Cardinality of rationals less than 1, and greater than 1

Question

Say you arrange the elements of $\mathbb{Q}$ in an $m \times n$ matrix, similar to other proofs involving $\mathbb{Q}$:

$$ \begin{matrix} & 1 & 2 & 3 & \ldots\\ 1 & \frac{1}{1} & \frac{2}{1} & \frac{3}{1} & \ldots\\ 2 & \frac{1}{2} & \frac{2}{2} & \frac{3}{2} & \ldots\\ 3 & \frac{1}{3} & \frac{2}{3} & \frac{3}{3} & \ldots\\ \vdots & \vdots & \vdots & \vdots & \ddots \end{matrix} $$

I've noticed that the diagonal entries $\frac{1}{1}, \frac{2}{2}, \frac{3}{3}, \ldots$ are all equivalent to $1$, and that the numbers above and below each diagonal entry are greater than and less than $1$ respectively. Extending the matrix infinitely in both direction makes a sort of square with a diagonal line of $1$'s through the middle, and triangles containing entries less than or greater than $1$ below and above it. I'm pretty sure you could write a bijective function relating the two.

So it seems that there are just as many rationals less than 1 as there are greater than 1. But this seems strange. I understand the proof of $|\mathbb{Q}| < |\mathbb{R}|$, and that there are more reals between $0$ and $1$ than there are natural numbers, but how can it be that there are as many rationals between $0$ and $1$ as there are $1$ and infinity?

I'm guessing that all intuitions about respective size go out the window with infinite sets, but is there more to the answer than that? Thanks.

Answer 1

They don't go out the window but they stand on the sill and wave to the passerbys in the street.

Basically the bijection you describe is $f:(0,1)\cap \mathbb Q \rightarrow \mathbb (0,\infty) \cap Q$ so $f (m/n) = n/m $. Or in other words $f (x)=1/x $.

It's a perfectly good bijection. As to seeming strange. It's a bit, but if you think about it, it's on par with "there are the same number of even integers as there are all integers". And neither are as strange as "there are the same number of integers as rational numbers".

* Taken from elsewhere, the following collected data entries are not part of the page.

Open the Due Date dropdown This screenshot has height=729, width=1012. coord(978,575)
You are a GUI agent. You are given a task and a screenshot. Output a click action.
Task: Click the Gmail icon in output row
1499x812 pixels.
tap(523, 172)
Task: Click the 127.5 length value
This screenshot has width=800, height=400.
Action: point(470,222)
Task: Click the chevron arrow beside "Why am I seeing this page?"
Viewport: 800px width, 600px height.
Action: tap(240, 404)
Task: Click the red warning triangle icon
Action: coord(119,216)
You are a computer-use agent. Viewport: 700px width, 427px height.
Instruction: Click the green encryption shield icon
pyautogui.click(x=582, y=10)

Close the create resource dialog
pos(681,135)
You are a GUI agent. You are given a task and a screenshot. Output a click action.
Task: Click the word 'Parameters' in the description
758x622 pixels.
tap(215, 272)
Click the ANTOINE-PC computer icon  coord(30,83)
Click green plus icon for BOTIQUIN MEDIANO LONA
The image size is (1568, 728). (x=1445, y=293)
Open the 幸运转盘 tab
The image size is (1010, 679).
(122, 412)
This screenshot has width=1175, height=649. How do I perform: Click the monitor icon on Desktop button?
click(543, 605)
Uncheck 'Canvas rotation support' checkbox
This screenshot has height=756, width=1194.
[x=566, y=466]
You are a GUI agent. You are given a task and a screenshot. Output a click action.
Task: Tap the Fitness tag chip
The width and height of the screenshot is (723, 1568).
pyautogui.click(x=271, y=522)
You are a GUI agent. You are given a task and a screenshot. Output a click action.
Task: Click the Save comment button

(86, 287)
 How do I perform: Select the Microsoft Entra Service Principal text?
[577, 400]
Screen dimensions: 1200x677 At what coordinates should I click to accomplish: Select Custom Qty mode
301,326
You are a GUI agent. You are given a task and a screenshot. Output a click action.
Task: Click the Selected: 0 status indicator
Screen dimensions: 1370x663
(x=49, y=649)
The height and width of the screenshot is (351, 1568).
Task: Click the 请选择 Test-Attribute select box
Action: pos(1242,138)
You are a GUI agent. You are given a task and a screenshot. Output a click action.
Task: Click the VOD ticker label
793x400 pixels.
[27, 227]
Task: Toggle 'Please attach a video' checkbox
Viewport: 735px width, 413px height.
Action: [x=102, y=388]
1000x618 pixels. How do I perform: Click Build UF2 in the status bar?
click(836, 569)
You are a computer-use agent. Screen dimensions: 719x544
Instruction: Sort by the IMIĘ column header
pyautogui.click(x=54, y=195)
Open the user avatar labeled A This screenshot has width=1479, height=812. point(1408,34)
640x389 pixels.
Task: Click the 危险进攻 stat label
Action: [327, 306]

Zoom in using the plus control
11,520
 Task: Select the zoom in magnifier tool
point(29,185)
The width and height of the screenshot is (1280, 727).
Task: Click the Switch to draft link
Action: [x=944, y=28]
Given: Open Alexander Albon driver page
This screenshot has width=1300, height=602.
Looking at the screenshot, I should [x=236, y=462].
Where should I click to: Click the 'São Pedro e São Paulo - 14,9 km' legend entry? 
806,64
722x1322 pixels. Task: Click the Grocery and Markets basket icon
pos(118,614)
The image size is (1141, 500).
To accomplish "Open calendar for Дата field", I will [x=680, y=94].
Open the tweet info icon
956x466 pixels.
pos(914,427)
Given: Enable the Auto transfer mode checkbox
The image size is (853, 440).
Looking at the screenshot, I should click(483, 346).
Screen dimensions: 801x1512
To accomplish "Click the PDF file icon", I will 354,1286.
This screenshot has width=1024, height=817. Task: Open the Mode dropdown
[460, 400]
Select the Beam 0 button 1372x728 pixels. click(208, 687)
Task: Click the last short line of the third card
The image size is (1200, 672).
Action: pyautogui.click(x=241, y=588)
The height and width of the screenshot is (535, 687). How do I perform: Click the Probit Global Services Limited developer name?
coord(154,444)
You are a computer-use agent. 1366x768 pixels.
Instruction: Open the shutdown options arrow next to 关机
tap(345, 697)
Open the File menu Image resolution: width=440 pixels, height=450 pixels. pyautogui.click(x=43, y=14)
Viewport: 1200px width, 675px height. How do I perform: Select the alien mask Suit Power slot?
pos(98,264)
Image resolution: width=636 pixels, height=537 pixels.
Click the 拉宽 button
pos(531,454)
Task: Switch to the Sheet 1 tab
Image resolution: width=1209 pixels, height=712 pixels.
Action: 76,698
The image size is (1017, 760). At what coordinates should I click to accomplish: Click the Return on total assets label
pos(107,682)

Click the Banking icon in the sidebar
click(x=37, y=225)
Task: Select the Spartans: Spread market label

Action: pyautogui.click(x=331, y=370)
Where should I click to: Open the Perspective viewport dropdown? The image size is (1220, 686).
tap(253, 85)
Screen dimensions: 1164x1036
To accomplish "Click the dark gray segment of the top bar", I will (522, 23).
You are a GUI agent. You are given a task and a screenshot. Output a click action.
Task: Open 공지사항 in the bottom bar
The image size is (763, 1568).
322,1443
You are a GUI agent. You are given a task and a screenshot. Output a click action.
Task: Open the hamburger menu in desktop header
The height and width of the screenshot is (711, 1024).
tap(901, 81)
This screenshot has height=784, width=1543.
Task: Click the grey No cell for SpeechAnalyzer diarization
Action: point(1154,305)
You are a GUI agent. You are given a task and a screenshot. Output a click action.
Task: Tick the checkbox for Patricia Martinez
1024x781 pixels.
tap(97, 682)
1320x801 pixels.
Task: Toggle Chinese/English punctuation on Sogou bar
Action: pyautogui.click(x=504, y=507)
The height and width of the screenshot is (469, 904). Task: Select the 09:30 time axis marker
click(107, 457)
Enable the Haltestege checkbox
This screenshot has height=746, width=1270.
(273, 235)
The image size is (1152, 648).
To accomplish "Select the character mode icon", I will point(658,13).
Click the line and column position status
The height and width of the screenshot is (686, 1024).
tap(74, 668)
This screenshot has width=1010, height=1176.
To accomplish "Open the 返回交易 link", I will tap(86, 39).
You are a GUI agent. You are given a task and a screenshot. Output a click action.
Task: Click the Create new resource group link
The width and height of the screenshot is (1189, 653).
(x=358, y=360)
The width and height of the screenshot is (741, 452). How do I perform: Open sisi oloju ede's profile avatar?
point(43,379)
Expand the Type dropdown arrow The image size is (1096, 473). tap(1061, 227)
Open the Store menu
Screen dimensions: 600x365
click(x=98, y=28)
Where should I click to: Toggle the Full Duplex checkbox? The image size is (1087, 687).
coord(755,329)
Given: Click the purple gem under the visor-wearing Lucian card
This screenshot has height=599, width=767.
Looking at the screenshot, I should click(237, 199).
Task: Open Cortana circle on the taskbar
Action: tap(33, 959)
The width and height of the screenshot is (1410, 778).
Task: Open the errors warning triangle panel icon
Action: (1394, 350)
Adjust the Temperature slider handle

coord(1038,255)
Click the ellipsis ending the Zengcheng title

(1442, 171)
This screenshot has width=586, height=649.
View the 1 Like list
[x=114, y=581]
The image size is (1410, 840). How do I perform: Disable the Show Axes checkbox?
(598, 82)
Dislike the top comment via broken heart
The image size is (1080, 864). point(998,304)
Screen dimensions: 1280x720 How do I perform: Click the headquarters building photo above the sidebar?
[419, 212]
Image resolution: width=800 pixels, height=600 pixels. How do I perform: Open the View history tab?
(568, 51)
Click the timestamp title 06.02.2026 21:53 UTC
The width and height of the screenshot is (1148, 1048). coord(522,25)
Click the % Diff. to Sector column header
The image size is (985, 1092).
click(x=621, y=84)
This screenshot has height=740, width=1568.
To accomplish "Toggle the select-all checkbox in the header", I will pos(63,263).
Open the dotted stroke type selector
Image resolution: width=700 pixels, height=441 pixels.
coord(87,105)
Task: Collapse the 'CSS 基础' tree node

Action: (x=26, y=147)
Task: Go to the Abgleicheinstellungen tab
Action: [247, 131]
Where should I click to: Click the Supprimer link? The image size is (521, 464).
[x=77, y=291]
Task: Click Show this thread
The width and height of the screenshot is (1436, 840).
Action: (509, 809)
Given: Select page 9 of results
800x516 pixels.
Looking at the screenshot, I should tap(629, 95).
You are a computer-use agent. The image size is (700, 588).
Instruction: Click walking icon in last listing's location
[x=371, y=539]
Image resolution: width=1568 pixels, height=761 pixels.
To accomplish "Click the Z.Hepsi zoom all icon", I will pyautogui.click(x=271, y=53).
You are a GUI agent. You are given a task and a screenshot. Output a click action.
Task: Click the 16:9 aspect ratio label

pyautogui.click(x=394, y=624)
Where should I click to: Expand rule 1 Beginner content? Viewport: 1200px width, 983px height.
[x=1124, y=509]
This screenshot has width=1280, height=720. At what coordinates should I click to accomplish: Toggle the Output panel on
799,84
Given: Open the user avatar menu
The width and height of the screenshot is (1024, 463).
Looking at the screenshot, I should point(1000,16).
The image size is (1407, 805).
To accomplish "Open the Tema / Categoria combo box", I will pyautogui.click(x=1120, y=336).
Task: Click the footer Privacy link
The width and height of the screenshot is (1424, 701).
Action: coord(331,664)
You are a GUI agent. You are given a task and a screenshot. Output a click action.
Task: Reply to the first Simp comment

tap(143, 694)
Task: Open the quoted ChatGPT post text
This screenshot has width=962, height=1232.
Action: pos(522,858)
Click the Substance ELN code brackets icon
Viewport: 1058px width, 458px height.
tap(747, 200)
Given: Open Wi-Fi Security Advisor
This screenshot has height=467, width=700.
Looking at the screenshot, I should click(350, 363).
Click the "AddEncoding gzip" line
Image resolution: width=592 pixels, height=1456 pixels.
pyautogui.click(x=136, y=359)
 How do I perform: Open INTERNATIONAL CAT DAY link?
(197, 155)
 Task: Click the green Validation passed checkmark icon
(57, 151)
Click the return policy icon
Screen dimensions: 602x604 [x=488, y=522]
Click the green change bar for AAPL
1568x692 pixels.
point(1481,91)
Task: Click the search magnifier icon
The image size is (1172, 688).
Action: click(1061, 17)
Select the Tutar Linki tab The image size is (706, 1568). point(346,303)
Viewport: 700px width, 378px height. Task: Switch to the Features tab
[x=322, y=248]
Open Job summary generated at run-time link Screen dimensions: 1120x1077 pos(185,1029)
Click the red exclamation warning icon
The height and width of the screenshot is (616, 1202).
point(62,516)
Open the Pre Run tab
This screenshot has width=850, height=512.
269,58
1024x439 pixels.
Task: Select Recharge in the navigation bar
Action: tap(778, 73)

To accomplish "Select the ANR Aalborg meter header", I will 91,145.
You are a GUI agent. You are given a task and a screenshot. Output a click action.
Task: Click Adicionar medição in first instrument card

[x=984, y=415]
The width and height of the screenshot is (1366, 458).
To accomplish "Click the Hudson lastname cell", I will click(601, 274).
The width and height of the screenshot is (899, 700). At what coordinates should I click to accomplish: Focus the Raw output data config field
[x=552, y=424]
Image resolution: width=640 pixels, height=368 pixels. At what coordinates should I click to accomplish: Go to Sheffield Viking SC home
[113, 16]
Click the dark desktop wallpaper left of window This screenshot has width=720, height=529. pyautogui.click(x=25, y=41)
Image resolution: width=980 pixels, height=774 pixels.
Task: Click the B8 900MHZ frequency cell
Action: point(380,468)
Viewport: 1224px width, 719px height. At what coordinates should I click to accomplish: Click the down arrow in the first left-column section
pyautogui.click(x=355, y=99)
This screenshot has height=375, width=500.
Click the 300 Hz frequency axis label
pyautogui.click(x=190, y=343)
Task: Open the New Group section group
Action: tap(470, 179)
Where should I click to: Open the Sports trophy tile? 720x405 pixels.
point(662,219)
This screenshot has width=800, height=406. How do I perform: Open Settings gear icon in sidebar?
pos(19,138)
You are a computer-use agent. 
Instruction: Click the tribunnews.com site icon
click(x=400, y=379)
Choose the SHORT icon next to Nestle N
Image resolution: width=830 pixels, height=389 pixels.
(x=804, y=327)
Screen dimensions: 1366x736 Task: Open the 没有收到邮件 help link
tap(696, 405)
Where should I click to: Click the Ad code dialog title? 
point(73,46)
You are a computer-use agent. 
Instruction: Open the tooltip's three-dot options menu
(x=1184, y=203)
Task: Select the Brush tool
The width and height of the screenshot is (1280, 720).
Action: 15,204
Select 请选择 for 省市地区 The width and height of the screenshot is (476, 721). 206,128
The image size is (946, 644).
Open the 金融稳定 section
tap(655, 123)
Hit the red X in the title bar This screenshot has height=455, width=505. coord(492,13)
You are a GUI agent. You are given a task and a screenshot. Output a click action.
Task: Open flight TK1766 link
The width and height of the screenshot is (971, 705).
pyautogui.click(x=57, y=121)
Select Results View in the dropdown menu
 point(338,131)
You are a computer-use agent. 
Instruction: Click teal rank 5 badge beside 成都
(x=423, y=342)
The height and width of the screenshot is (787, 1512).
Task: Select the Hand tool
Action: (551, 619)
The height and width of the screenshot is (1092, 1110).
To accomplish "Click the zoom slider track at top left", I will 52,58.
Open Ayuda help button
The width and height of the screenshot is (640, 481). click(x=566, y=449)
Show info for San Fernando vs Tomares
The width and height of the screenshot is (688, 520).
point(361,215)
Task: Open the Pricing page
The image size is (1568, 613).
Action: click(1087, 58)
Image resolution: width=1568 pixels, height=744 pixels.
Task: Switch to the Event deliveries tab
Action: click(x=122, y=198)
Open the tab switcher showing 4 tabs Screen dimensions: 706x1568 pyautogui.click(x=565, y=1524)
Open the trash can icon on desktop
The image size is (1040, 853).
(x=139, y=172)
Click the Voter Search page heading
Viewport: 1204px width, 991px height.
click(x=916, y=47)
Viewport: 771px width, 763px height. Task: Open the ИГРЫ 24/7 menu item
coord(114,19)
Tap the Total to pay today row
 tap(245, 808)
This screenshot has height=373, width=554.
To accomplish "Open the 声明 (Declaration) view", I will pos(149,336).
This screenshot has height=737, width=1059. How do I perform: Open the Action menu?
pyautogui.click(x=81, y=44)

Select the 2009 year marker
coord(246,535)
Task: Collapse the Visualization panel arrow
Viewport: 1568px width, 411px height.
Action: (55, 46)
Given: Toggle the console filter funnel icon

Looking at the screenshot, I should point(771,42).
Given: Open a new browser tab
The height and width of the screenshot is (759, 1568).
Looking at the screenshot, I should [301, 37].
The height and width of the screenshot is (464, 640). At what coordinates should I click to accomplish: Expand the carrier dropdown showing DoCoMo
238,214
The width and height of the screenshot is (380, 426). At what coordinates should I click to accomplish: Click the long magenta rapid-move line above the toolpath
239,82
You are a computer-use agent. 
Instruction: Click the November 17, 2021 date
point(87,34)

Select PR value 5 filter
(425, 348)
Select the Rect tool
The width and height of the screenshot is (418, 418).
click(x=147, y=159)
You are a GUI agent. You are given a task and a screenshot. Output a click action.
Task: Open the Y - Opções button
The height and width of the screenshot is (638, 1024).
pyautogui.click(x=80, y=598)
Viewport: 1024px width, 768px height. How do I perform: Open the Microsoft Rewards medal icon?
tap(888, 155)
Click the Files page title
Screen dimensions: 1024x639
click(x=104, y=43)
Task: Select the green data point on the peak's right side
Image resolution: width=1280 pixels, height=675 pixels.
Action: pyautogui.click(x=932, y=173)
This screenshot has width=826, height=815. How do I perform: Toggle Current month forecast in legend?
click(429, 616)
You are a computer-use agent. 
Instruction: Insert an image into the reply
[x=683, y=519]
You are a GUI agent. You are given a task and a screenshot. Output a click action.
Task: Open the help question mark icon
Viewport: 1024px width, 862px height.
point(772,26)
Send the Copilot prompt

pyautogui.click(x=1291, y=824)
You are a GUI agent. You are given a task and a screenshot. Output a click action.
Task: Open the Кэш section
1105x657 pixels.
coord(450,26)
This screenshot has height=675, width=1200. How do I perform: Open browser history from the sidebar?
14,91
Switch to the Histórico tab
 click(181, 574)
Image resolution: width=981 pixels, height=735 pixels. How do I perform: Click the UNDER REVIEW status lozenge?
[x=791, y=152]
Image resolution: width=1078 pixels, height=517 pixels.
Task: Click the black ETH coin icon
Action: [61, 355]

Bottom line: unlike finite sets, infinite proper subsets of countable infinite sets can still (actually must) have the same cardinality.

Bottom line below: "same size" doesn't actually conflict with "can fit inside each other". It's the concept that "if something fits inside another it must be smaller" that goes out the window. Cardinality and size stretch and sit on the edge, but "fit inside means smaller" jumps out to its well deserved death.

Answer 2

You can explicitly write a bijection between $\mathbb Q\cap(0,1]$ and $\mathbb Q\cap [1,\infty)$ by $$ f(a)=\frac1q. $$ That is, you can explicitly see $[1,\infty)$ as a stretch of $(0,1]$.

Answer 3

You are correct that you have a bijection between the sets, so they must have the same cardinality. You can say more. As the rationals have cardinality $\aleph_0$, which is the smallest infinite set, any infinite subset also has cardinality $\aleph_0$. All infinite sets of rationals have the same cardinality.